I try to practice gratefulness every day; aware of and thankful for all the things I have. It’s a good life skill. However, it doesn’t mean I don’t also have dreams, fantasies and aspirations. Especially when it comes to kitchens.

Homemade pizza is a regular event in our house, and I more than make do with a pizza stone trimmed down to fit in my 24-inch apartment-sized oven with a power drill sander attachment. It barely reaches 500 degrees, but still we crank out serious pizza. That said, a longstanding dream has been to build a wood-fired pizza oven.

I’ve cooked in many pizza ovens—a centuries’ old one in Tuscany, a family oven in Maine, and a few belonging to friends with larger back yards than my own—but last weekend was my first time cooking in one so new, it still smelled like mortar. I felt a strange sense of responsibility, as if my hands, and the scrape of my pizza peel were baptizing this holy structure.

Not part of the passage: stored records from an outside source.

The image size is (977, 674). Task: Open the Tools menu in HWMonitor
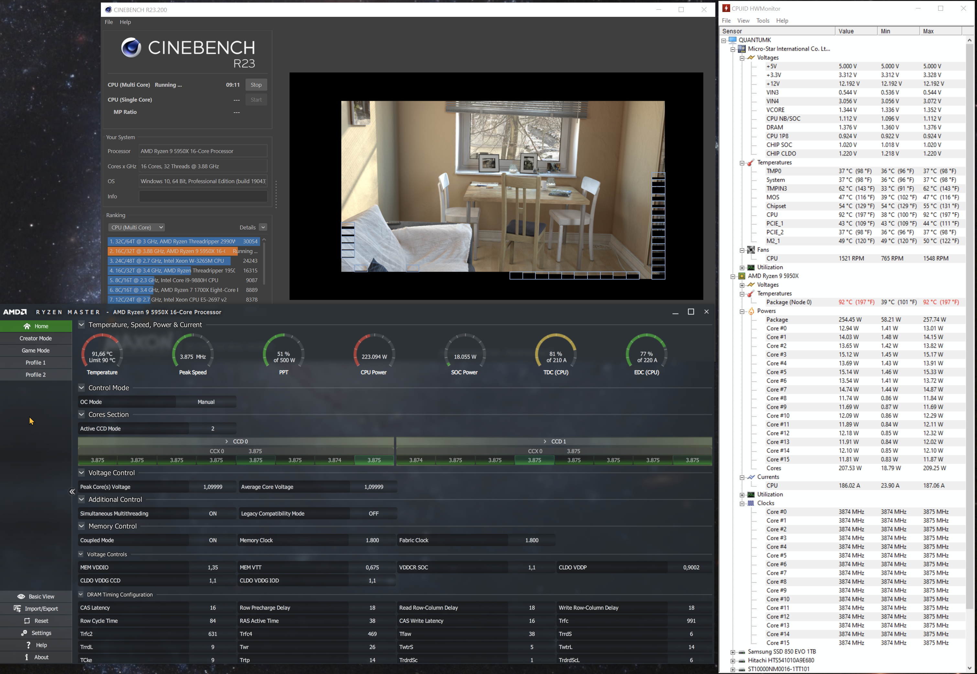tap(763, 21)
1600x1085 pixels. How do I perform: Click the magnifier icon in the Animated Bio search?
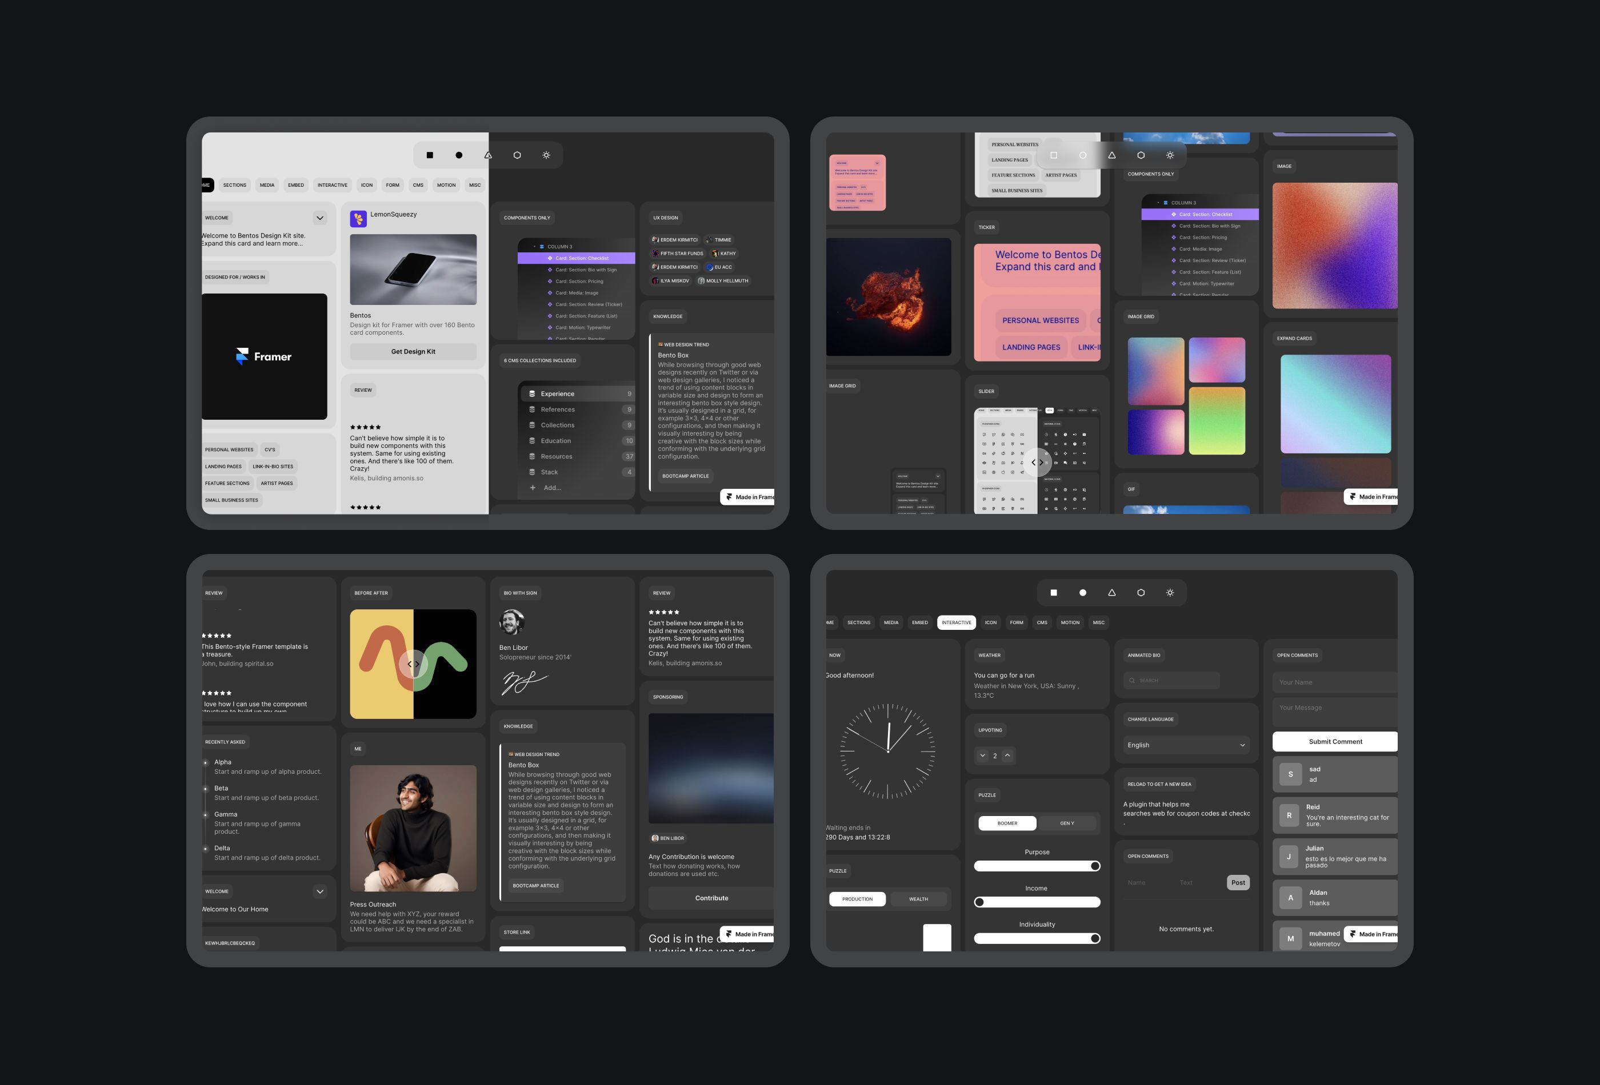[x=1132, y=680]
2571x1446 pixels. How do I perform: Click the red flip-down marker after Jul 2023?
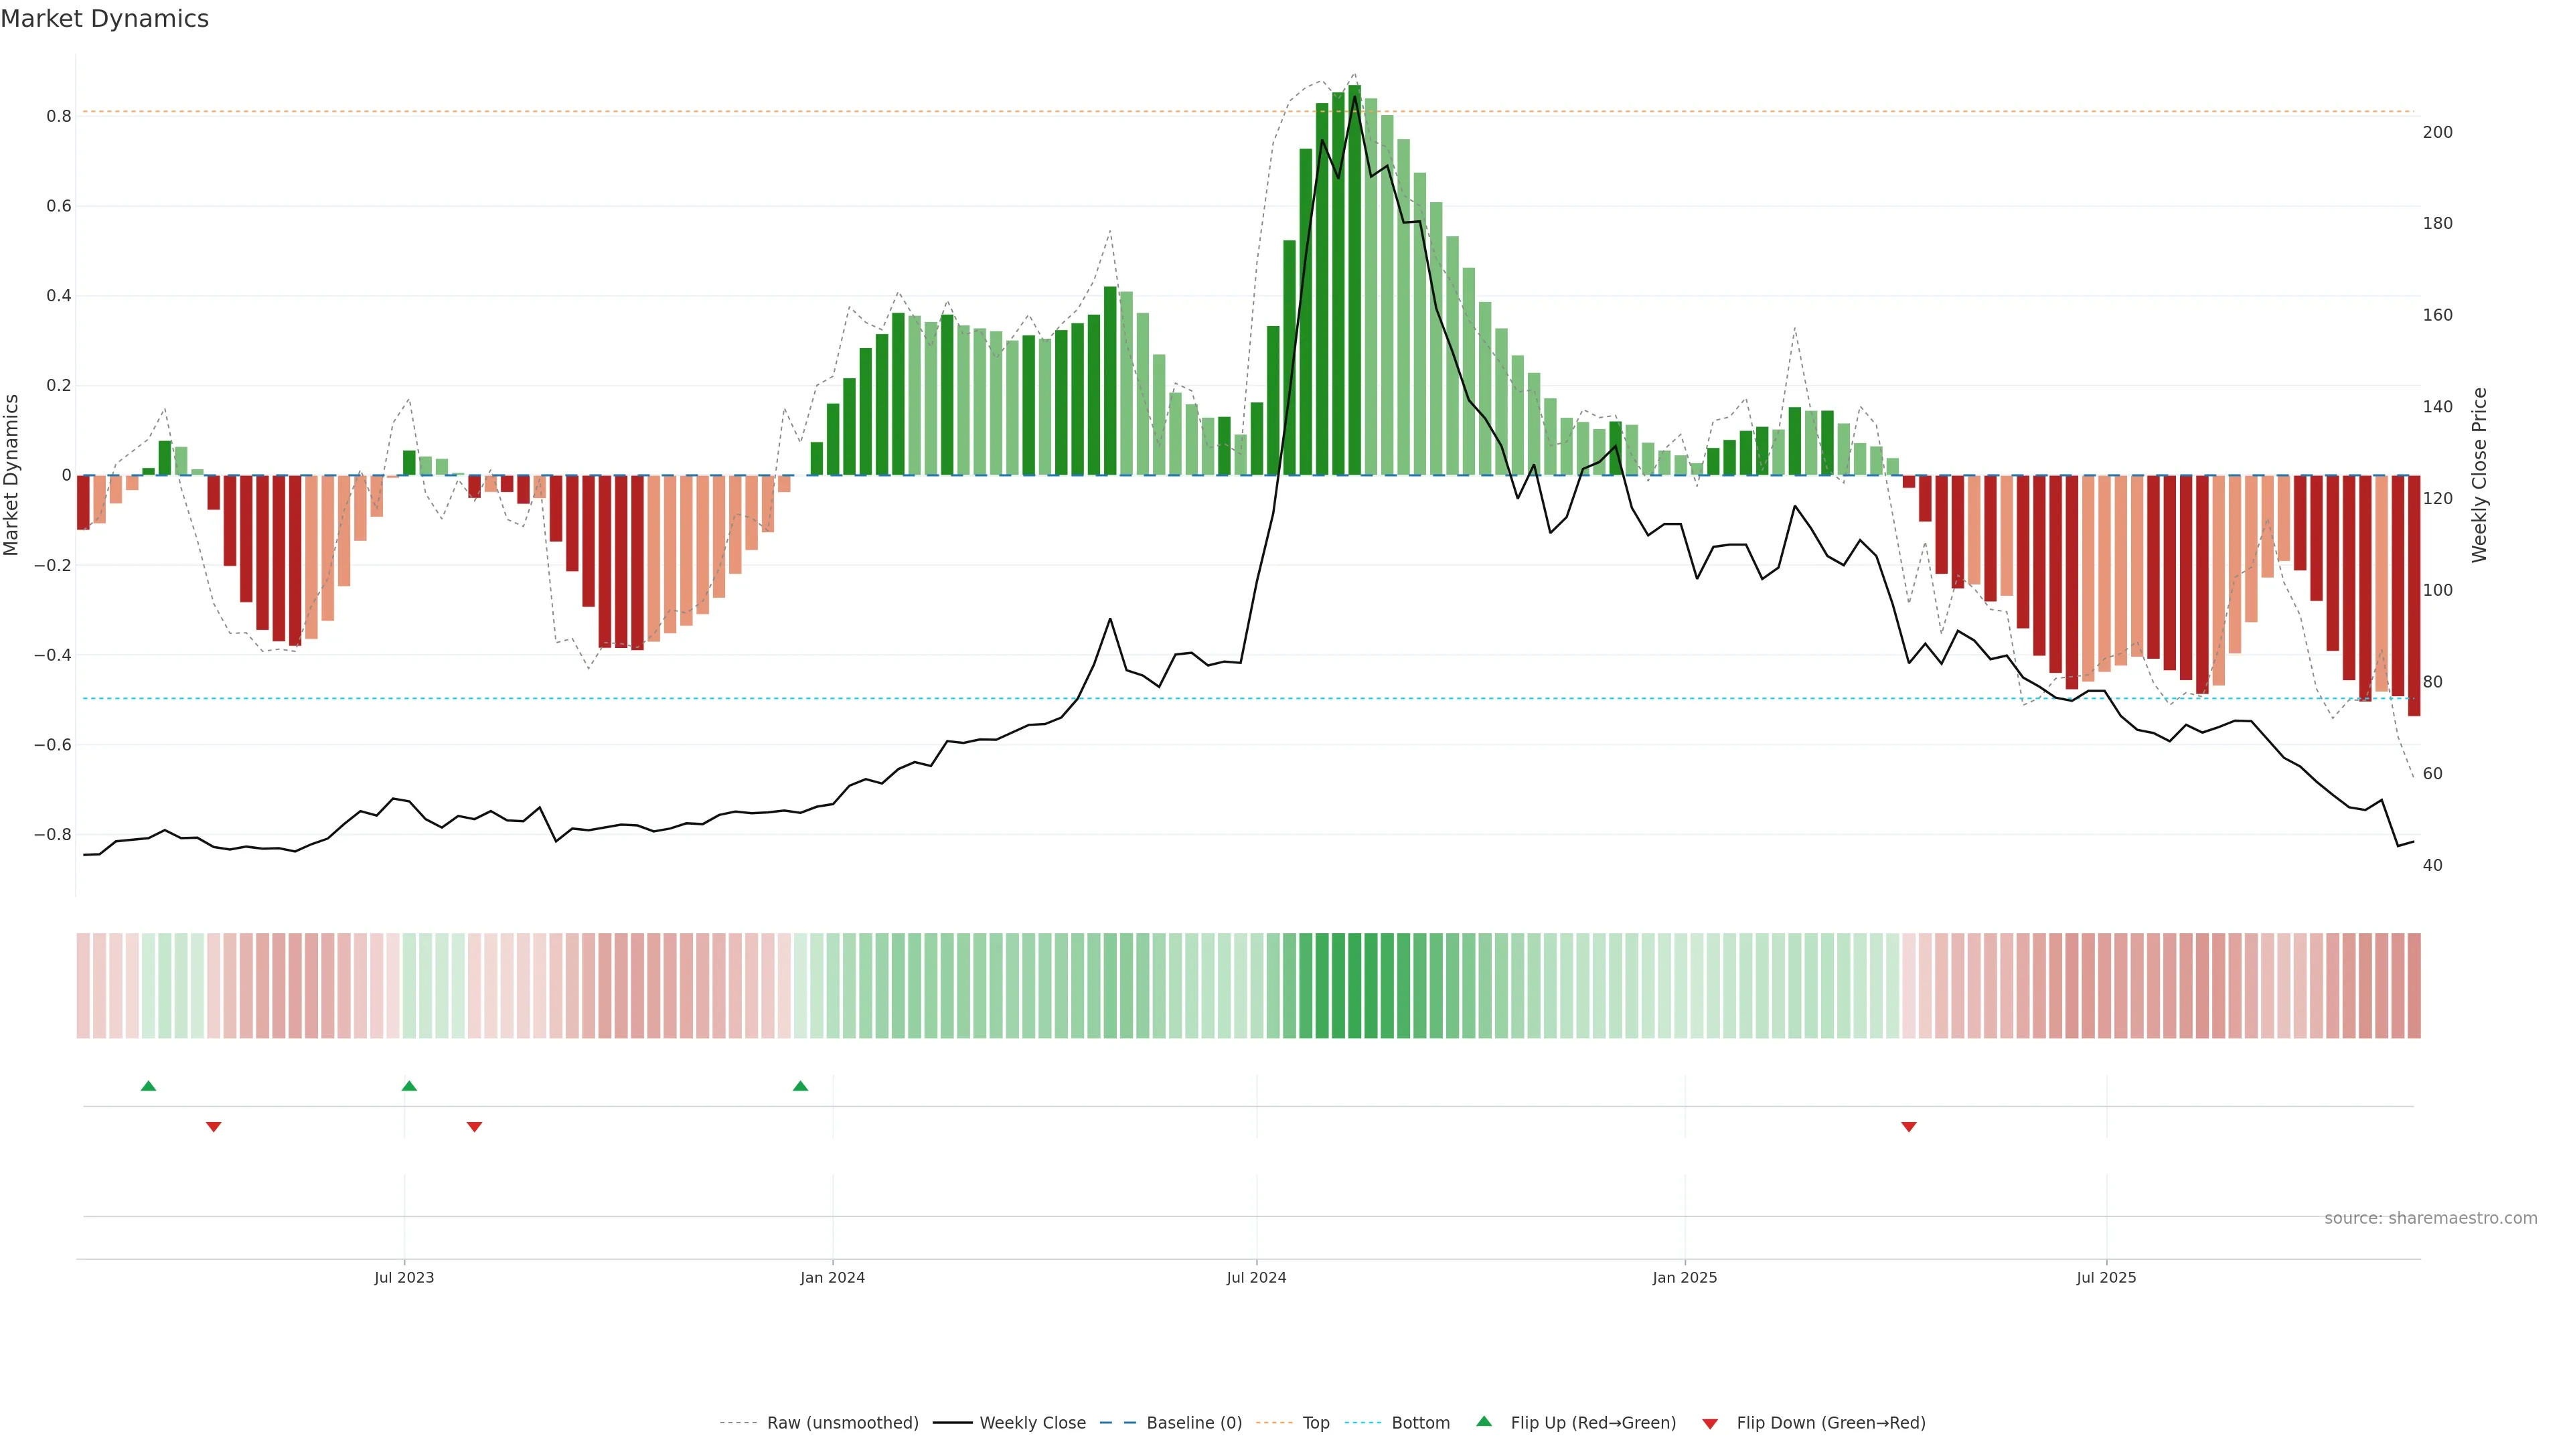[x=475, y=1127]
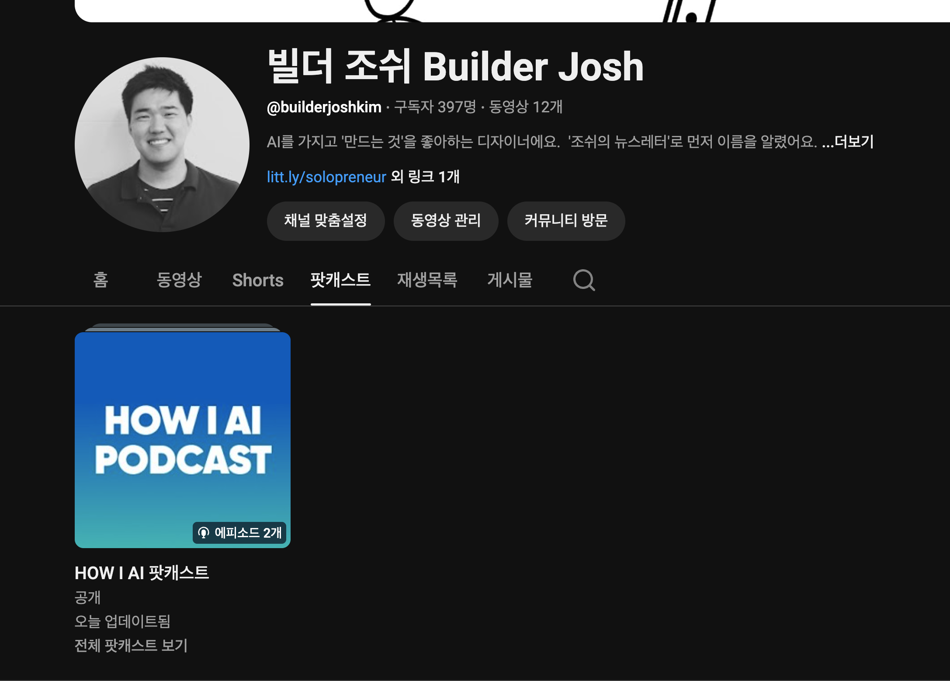Expand 외 링크 1개 to see more links

(425, 177)
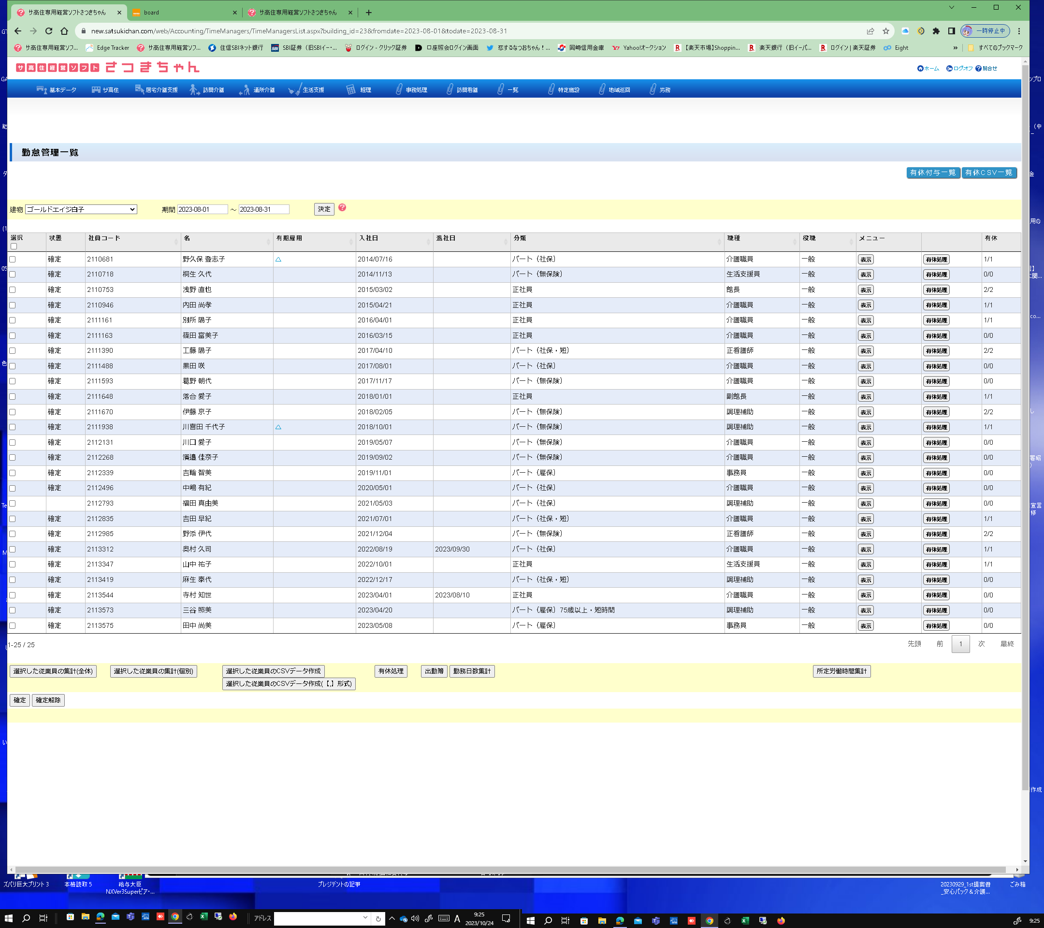Screen dimensions: 1044x928
Task: Click the blue triangle for 野久保 登志子
Action: coord(278,259)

This coming weekend is Molly O’Neill’s Longhouse Food Revival, a gathering of food thinkers, makers and writers. Molly and her team spent the last year converting an old barn into a state-of-the-art kitchen, including an outdoor spit and wood-fired oven. Last weekend she invited me up for a visit, and I ended up cooking pizzas for twelve people one night and seventeen the next. (I couldn’t send them out fast enough, and wondered how this weekend that oven will feed two hundred!)

Sweating and grinning in the dark in front of that oven with my assembly line of toppings and a raging 900 degree fire, I started thinking about culinary aspirations, the things we shoot for in our eating and cooking. There are behavioral and philosophical aspirations (eat more local and seasonal, say more blessings before meals, snack less) and there are material aspirations like my desire for a larger sink, or a pizza oven. All of them are about striving to cook more often, more comfortably, and with more skill and flavor and an overall hope for a better life.

Of course, you don’t need better stuff to cook better. But when you get a taste of something you don’t have—whether it be the Cadillac of pizza ovens, or a meal made entirely from local food—you start to feel the possibilities of making dreams reality.

What are your aspirations? What have you always wished for? What are you afraid to wish for out loud?